Por eso, escribo como observador, como peatón de la historia; escribo exhumando algunos de mis recuerdos, ciertas rememoraciones que no sólo me pertenecen, lo que yo detectaba o apenas vislumbraba y ahora registro. Según diré más adelante, la memoria no es sólo una facultad individual: recordamos colectivamente, recordamos socialmente. Formamos parte de comunidades humanas que dan sentido a las cosas que nos ocurren y cuya rememoración es experiencia personal y vivencia compartida. Y escribo, en fin, como historiador, como estudioso que se documenta. El resultado es un libro serio, pero no severo; una obra rigurosa, aunque concebida con toda la ironía de la que he sido capaz. No se trata de aburrir, sino de deleitar enseñando. O, mejor, de aprender con la sonrisa en la boca.

(Extractos del conjunto de datos)
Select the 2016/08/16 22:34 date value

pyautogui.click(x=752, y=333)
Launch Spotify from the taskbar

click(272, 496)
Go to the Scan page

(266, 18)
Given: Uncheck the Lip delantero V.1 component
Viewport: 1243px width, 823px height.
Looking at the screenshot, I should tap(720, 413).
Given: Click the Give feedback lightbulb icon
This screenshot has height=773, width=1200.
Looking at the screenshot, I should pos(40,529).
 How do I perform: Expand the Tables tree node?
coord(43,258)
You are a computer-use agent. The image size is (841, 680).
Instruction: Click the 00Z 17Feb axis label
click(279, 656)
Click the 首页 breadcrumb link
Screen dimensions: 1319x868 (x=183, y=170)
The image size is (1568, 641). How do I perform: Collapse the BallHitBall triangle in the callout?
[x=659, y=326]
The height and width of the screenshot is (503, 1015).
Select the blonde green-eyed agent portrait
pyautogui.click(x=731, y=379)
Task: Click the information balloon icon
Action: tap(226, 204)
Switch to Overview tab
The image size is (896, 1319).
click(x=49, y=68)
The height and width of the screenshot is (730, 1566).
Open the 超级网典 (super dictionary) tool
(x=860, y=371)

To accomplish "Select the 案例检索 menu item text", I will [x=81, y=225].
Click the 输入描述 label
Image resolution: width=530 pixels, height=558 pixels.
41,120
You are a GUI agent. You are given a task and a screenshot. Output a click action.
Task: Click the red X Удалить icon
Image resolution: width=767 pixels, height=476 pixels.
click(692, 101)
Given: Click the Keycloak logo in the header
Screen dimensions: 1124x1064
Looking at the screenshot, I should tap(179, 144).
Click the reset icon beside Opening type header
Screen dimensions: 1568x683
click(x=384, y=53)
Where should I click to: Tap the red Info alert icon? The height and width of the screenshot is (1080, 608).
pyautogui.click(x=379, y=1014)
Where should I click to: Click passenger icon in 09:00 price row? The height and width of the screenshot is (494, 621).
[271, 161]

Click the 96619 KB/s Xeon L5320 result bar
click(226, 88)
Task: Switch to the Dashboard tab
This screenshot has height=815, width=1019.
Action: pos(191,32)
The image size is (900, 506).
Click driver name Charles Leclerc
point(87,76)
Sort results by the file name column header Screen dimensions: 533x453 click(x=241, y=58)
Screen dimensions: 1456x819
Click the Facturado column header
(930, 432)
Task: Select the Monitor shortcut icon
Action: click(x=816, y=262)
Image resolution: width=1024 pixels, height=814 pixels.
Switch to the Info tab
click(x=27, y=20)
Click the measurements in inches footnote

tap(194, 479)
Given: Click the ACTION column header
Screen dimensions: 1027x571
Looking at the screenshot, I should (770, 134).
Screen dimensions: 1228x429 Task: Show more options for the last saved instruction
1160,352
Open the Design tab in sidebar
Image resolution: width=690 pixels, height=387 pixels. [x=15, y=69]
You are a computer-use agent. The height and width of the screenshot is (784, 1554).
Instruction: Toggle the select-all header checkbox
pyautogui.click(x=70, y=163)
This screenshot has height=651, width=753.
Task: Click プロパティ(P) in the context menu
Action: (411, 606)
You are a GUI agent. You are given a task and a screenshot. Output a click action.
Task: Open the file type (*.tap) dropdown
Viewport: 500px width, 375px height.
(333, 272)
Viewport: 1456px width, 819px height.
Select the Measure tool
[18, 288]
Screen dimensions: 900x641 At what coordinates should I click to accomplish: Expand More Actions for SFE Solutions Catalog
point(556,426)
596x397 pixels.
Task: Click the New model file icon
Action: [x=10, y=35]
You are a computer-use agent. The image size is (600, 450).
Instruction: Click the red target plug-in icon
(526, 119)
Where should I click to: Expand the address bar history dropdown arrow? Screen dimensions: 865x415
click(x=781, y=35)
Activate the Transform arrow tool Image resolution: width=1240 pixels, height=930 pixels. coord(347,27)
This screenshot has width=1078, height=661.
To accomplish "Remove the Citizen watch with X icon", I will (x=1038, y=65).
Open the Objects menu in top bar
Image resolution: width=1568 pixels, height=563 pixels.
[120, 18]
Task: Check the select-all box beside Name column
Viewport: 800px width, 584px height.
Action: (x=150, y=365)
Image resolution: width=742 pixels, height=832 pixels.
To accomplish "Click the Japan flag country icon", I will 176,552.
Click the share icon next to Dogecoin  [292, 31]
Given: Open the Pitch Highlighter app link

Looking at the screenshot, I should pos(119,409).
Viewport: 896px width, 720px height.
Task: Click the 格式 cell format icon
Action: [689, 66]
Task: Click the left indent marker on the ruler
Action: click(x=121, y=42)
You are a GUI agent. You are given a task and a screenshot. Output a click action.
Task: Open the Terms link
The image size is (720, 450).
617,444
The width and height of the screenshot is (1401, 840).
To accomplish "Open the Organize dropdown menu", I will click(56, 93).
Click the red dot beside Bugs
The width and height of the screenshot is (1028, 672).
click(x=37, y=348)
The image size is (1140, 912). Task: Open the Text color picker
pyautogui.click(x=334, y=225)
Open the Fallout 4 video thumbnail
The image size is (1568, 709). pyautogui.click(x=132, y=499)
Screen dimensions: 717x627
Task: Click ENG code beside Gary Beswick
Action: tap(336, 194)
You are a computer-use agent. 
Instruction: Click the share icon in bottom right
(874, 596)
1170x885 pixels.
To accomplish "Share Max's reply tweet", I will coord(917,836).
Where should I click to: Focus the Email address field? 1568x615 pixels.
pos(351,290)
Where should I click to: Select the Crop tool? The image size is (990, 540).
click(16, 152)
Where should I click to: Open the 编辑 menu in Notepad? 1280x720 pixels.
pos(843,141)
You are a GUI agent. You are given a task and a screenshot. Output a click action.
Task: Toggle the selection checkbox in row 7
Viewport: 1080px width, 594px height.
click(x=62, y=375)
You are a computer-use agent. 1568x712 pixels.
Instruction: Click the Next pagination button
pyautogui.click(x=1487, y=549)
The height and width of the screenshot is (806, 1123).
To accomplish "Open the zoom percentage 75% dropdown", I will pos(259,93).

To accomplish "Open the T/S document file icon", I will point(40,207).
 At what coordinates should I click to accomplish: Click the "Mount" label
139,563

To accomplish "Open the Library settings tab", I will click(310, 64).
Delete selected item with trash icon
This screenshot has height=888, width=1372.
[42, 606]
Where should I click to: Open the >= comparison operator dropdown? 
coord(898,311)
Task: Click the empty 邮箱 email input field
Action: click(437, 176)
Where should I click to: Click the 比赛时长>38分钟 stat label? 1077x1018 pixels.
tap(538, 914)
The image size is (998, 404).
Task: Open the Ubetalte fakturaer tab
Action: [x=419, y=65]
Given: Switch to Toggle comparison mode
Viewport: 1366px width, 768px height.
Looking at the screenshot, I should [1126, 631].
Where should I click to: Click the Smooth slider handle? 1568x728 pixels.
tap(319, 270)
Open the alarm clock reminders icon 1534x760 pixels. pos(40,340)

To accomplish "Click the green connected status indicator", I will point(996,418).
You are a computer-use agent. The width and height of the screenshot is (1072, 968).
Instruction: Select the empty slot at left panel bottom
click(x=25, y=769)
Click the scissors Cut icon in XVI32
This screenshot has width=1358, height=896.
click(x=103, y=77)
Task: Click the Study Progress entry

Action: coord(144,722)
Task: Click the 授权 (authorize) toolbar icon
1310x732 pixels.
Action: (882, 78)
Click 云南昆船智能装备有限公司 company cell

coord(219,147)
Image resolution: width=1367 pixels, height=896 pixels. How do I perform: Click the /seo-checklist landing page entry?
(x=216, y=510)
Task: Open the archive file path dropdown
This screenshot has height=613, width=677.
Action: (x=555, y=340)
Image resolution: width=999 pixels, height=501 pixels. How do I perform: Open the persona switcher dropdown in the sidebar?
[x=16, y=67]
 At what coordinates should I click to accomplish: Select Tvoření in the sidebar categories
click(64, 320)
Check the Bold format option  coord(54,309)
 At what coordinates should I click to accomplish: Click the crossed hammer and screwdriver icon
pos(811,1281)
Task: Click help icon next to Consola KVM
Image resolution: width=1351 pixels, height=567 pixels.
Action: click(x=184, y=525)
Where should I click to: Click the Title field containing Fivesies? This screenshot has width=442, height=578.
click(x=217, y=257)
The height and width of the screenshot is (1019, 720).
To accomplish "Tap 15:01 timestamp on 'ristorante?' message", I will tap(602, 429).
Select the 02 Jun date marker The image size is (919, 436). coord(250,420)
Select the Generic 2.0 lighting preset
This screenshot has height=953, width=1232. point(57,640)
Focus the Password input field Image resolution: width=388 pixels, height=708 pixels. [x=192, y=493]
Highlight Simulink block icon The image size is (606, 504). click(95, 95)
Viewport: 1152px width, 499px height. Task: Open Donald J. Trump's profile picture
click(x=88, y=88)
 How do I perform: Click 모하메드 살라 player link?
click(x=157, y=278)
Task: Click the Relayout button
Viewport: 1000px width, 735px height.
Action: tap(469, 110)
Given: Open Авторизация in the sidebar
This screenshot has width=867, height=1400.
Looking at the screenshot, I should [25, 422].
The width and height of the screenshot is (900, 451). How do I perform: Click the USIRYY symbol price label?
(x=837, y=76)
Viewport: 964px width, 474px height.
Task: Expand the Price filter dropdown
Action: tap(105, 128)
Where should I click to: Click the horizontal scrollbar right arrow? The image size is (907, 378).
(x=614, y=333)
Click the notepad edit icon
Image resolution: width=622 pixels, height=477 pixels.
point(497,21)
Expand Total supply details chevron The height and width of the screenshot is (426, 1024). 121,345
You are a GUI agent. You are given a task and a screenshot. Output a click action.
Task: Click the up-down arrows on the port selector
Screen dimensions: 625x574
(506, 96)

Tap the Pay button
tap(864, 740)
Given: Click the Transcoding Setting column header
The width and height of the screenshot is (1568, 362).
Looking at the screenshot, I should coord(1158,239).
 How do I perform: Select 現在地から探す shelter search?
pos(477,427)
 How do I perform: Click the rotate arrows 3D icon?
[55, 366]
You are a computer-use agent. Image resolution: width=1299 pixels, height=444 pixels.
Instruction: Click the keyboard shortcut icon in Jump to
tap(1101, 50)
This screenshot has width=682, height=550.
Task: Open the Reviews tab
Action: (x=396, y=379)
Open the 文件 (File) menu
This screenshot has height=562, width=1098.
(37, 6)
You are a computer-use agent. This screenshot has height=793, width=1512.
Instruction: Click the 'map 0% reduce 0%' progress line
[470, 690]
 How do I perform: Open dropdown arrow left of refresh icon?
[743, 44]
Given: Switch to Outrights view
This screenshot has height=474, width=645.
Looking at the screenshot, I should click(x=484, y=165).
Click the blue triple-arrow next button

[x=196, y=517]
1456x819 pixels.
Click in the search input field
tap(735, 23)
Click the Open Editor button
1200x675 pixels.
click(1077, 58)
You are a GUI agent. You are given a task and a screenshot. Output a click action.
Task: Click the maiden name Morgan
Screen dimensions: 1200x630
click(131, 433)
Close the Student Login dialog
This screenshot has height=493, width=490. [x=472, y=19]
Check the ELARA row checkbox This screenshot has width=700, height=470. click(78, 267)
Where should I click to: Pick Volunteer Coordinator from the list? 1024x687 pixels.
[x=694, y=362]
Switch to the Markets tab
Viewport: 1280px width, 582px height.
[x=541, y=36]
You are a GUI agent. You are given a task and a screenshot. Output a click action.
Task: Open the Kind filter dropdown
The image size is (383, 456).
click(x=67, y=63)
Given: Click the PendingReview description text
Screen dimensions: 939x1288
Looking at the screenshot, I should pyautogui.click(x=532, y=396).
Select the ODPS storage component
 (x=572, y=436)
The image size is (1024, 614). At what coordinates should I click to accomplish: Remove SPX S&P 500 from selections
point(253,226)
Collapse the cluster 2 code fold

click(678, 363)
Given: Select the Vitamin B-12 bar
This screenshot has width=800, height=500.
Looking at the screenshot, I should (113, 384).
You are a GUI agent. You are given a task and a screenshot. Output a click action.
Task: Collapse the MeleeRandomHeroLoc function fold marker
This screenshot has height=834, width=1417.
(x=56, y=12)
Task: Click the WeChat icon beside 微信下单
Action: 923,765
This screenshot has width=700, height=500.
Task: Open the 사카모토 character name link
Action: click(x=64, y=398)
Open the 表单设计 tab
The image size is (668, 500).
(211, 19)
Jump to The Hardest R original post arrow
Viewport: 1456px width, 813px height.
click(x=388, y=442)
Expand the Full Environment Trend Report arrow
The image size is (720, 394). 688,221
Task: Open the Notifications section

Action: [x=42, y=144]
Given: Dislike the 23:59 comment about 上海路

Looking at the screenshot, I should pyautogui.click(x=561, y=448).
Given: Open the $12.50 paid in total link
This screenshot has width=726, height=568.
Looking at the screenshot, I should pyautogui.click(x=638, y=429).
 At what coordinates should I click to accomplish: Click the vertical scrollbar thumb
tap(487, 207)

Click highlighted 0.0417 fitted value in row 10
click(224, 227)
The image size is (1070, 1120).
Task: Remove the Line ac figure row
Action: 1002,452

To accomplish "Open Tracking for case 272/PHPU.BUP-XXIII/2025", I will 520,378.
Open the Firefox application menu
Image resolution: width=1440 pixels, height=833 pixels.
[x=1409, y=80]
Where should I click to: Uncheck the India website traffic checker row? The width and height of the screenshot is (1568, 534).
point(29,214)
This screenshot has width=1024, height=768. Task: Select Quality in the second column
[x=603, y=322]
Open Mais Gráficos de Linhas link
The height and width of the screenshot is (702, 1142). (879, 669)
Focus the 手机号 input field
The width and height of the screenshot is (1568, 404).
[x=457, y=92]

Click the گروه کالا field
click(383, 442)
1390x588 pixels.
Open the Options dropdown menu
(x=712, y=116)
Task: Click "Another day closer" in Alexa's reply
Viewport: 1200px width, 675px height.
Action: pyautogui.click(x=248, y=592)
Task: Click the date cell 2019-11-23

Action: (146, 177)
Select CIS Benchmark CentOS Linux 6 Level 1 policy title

## APLICA LO LEÍDO
(a) Transcribe del fragmento sobre la memoria el tramo que comienza en las palabras "Por eso, escribo" y termina después de "en la boca.".
(b) Continúa el fragmento sobre la memoria a partir de su última oración.
No hace falta consultar las entradas para nada.

## RESPUESTAS A CONTINUACIÓN
(a)
Por eso, escribo como observador, como peatón de la historia; escribo exhumando algunos de mis recuerdos, ciertas rememoraciones que no sólo me pertenecen, lo que yo detectaba o apenas vislumbraba y ahora registro. Según diré más adelante, la memoria no es sólo una facultad individual: recordamos colectivamente, recordamos socialmente. Formamos parte de comunidades humanas que dan sentido a las cosas que nos ocurren y cuya rememoración es experiencia personal y vivencia compartida. Y escribo, en fin, como historiador, como estudioso que se documenta. El resultado es un libro serio, pero no severo; una obra rigurosa, aunque concebida con toda la ironía de la que he sido capaz. No se trata de aburrir, sino de deleitar enseñando. O, mejor, de aprender con la sonrisa en la boca.

(b)
Todo –hasta lo más cruel, lo más sanguinario o lo más triste– puede ser sometido a la chanza o al sarcasmo. En mi caso, la ironía es una defensa contra las ofensas de la vida. Y Franco fue realmente ofensivo. Me interesa conocer su manera de obrar, de conducirse, de tratar a los demás. Me interesa averiguar cuáles eran sus principales carencias psicológicas, sus astucias más sombrías. Me interesa colocarlo en su contexto. Que este libro tiene un sentido irónico se aprecia ya en las ilustraciones que Antonio Barroso ha concebido expresamente para este volumen. La cubierta es sorprendente y las restantes ilustraciones con la figura del Caudillo quedan levemente retocadas. O mejor: fuertemente intervenidas por el artista. ¿Lo apayasa? No se trata de una mera burla. Se trata de sacarle los colores. De sacarle los colores a Franco, de hacerlo con finura, habilidad, técnica y contención.

Aparte de las obras de Barroso, que dan color, incluso un color sombrío, a un Régimen tan gris, el libro tiene otra parte gráfica que complementa. Son fotografías llevadas al límite, generalmente retratos del Caudillo y de su entorno. Presentan el lado más horroroso o incluso más siniestro de unos mandamases que se hacían retratar. Si fuerzas la imagen, te sale un espectro.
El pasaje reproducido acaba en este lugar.